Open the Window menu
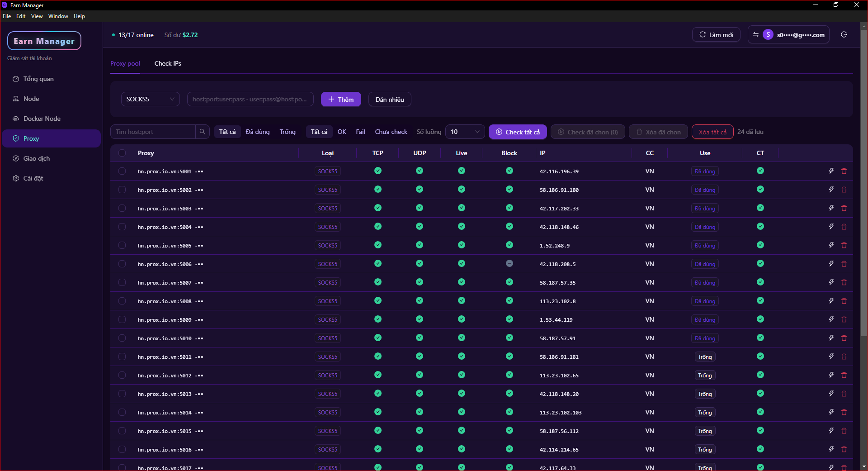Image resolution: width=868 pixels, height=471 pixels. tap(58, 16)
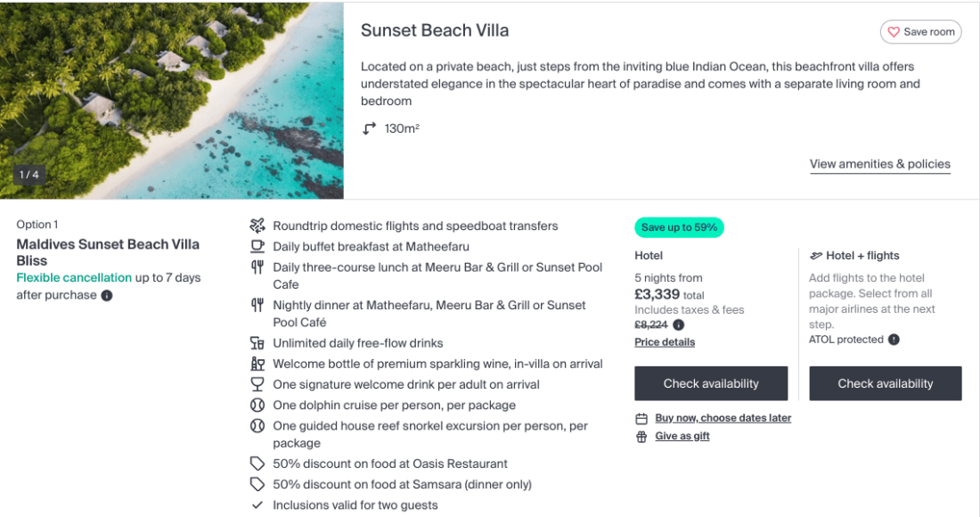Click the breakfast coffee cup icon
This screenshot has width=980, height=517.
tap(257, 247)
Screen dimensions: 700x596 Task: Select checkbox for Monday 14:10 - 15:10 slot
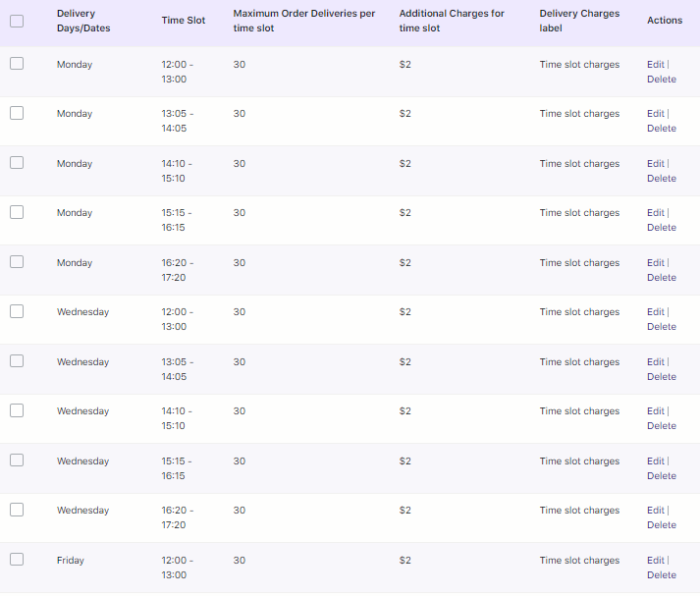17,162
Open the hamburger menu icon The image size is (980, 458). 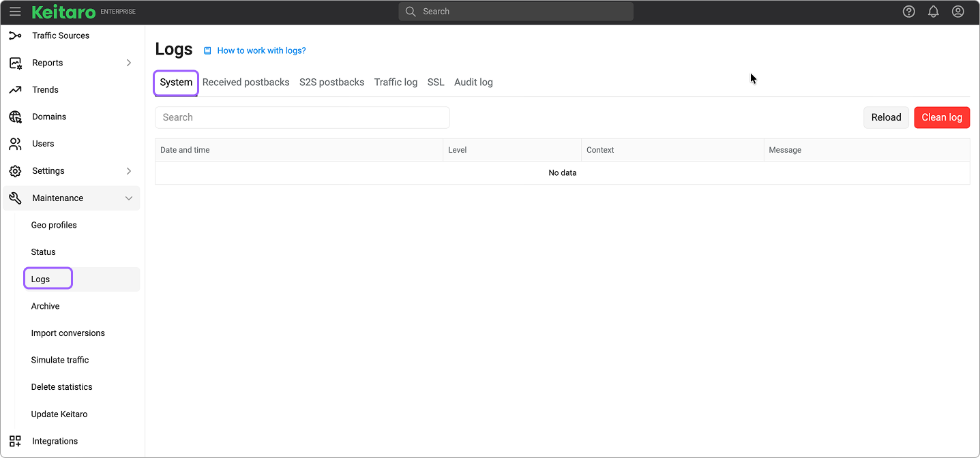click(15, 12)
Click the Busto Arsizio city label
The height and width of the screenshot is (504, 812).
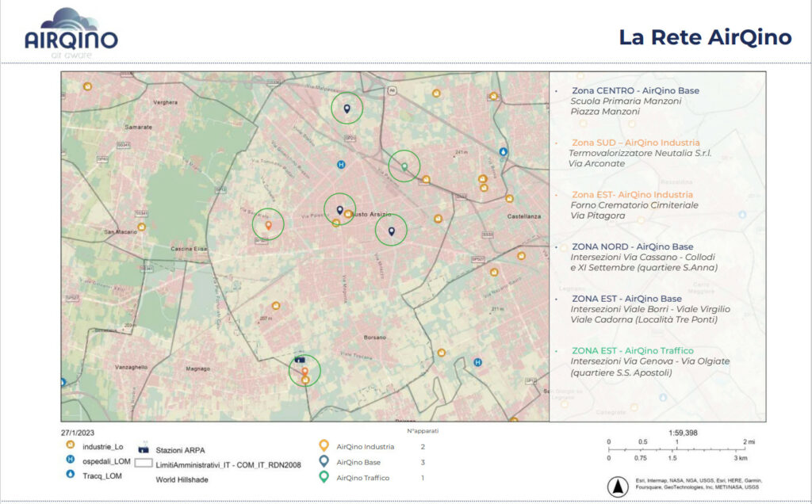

════════════════════

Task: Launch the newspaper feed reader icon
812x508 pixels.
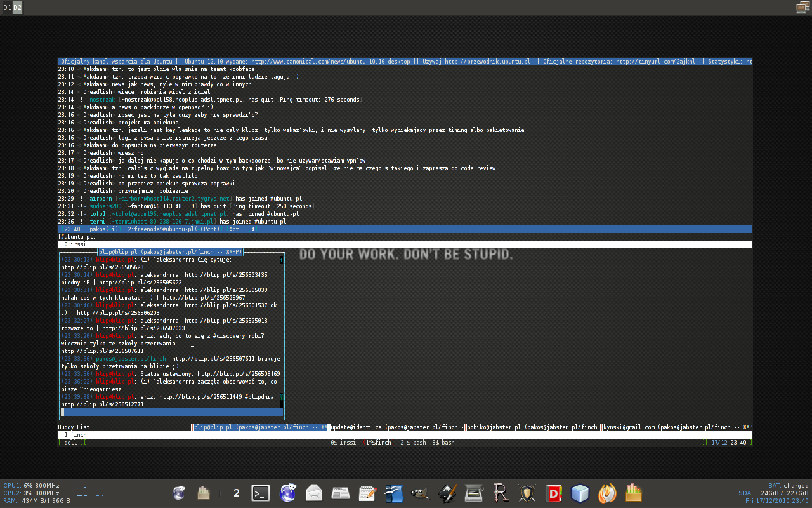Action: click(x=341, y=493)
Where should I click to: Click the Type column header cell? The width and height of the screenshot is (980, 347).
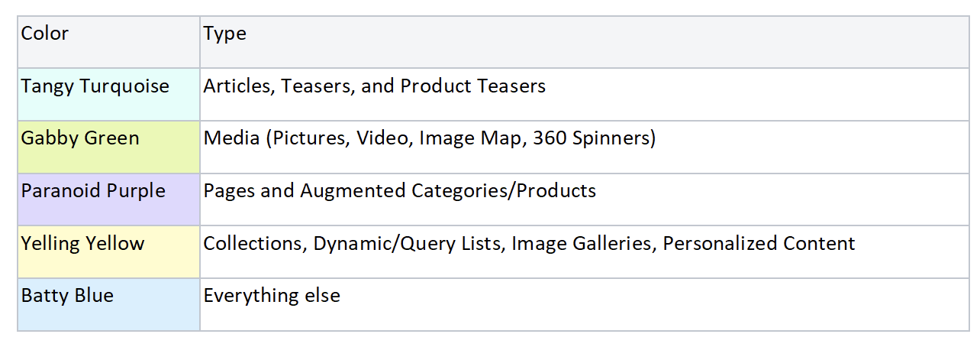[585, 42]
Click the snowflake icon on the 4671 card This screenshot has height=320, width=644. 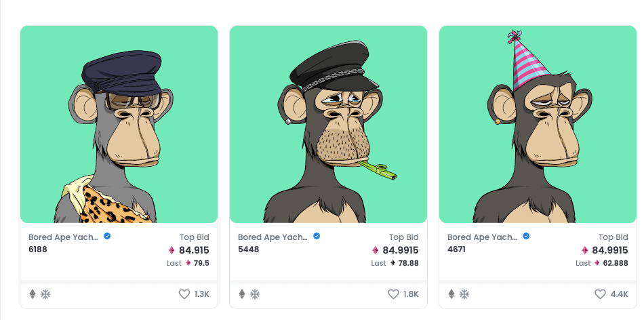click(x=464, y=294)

════════════════════

Brief —
Taking the listing above as the source, transcribe only the lines starting at the line with "Click the Busto Arsizio city label" and going through the line with "The height and", unaltered and with both ends included.

Solution —
Click the Busto Arsizio city label
The height and width of the screenshot is (504, 812).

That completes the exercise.